Drake Magazine Back Issue Content Winter 2018Freshwater Fly FishingThe Put InTrout

Trout fishing in northern Minnesota in the summer is a good way to inhale a lot of bugs. Same for splitting wood, or cutting the grass, or any other sweaty, breathy work. Supposedly, my great-great uncle had a line for this, whenever one of the kids was choking and spitting on a mosquito:

“Nothin’ so small that it doesn’t have a little bit of grease in it.”

Southern Minnesota in January is nothing like northern Minnesota in June, but I’m thinking of that grease today, watching tiny black midges crawling along the riverbank snow crust. Upstream is a riffle, and in the slick below it trout are rising subtly, presumably eating the midges, which are not mosquitoes but it seems reasonable that they are similar in grease content.

My rod is tucked under my arm and my hands are stuffed into my wader front. I’m knee-deep in the black water, shoulders hunched, fleece gaiter frosted with breath. The ceiling is low and grey. I haven’t seen a rising fish since September. I should cut off the indicator rig and re-tie with 7X and a Griffith’s gnat and try to catch one. But my hands are cold and my fingers twinge at the thought of touching the zipper pulls, nippers, the fly box, and the plastic clips I have to undo to swing around my sling pack. Then I’d have to tie the knots, and maybe even handle another wet fish.

I’ve already caught a few trout. Wild browns, here. Old lineage. Skinny and starved looking, slow to recover after the fall spawn. They’re stacked in the deeper trenches and highly vulnerable to a beadhead nymph of about any name, so long as it has some pink in it, in about size 16 drifted under a bobber. They take gently for the most part, just delaying the indicator rather than jerking it. As if the water were molasses-thick with cold.
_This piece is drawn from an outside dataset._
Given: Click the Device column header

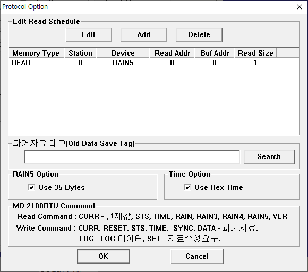Looking at the screenshot, I should [123, 53].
I try not to touch the fish. Of course it’s bad for the them, but mainly I don’t want to get my hands wet. The little curved nymph hooks rarely shake loose in the net though, so wet hands and wool gloves are a rule. The water is barely above the freezing point. Maybe below, but kept liquid by motion. It seems strange that the fish is the same temperature as the water. But how else could it be?

A winter trout in the net is a shock of color. The Driftless landscape’s summer green is so drab now: greys, matte tans, and occasional blackish conifers. Same for the monochrome winter cityscape I’ve escaped to be here. But the brown trout is living gold, and the blood-red spots and gills, the mother-of-pearl blue cheeks, seem unreal. Like the pop of color in an otherwise grayscale photo. Or flecks of raw gold in a muddy pan.

My raggwool fingerless gloves are crusted with ice but still soft inside, like a glazed doughnut. They crackle delicately when I flex my fingers to gain back a bit of feeling.

I’m not unused to the cold. It’s only been a few weeks since my last sit in a tree stand, which is a whole other kind of freezing: motionless hours seated on expanded metal while gripping an aluminum bow. Nor am I unused to winter fishing. It’s just usually through a hole in the ice.

Minnesota open-year-round trout water

But this Minnesota open-year-round trout water, to a northern Minnesota native, is a little unsettling. I’m not sure what to think. Last winter I fished a Driftless stream near the Twin Cities with local guide Aaron and his pal Charlie. Aaron said that this was one of his favorite times to fish. Partly, he said, it’s because there are so few kayakers or other anglers. “But also because the fishing is more simple,” he said, raising his ten-foot nymph rod into the jaw of another teninch brown.

Trout fishing is usually a puzzle of some kind. Sometimes it’s a Rubik’s Cube, but there’s almost always a solution, and if you can figure it out, you catch fish. In the winter it’s more like a toddler’s six-piece wooden cutout. Attractor nymph or small woolly bugger drifted deep. You probably won’t catch the biggest trout of the year or the most fish in one day. But like Ellsworth says to a frustrated prospector in HBO’s Deadwood: “Twixt nuggets and nothin’ she’s usually gonna show you some flake.” By January I’m usually ready for some flake.

The pod of trout is still rising. Barely breaking the slate surface, just dimpling. I back up to the bank and sit heavily into the snow and unclip my sling pack and swing it around and fumble with the zippers and nippers and tie on a length of 7X and a Griffith’s gnat. I cram my wooden fingers back into the wader pocket for a bit.

The overcast has begun to break and shafts of afternoon sun break through. The water before me goes from black to luminous green. The same color it is in summer, when clouds of caddis boil in the eddies, and grasshoppers carom wildly in the sedge grass. I actually feel warmer for a moment.

The clouds return and the water goes dark again. I lurch back to my feet and false cast a few extra times to loosen my arms before laying the cast down. The line is freezing in the rod guides but soon a dimple forms about where my gnat probably is, and I set the hook. A fourinch trout splashes back into the net. A little flash of metallic gold. And surely a small bit of grease.


 

[TOM HAZELTON is a freelance writer and editor based in Minneapolis.]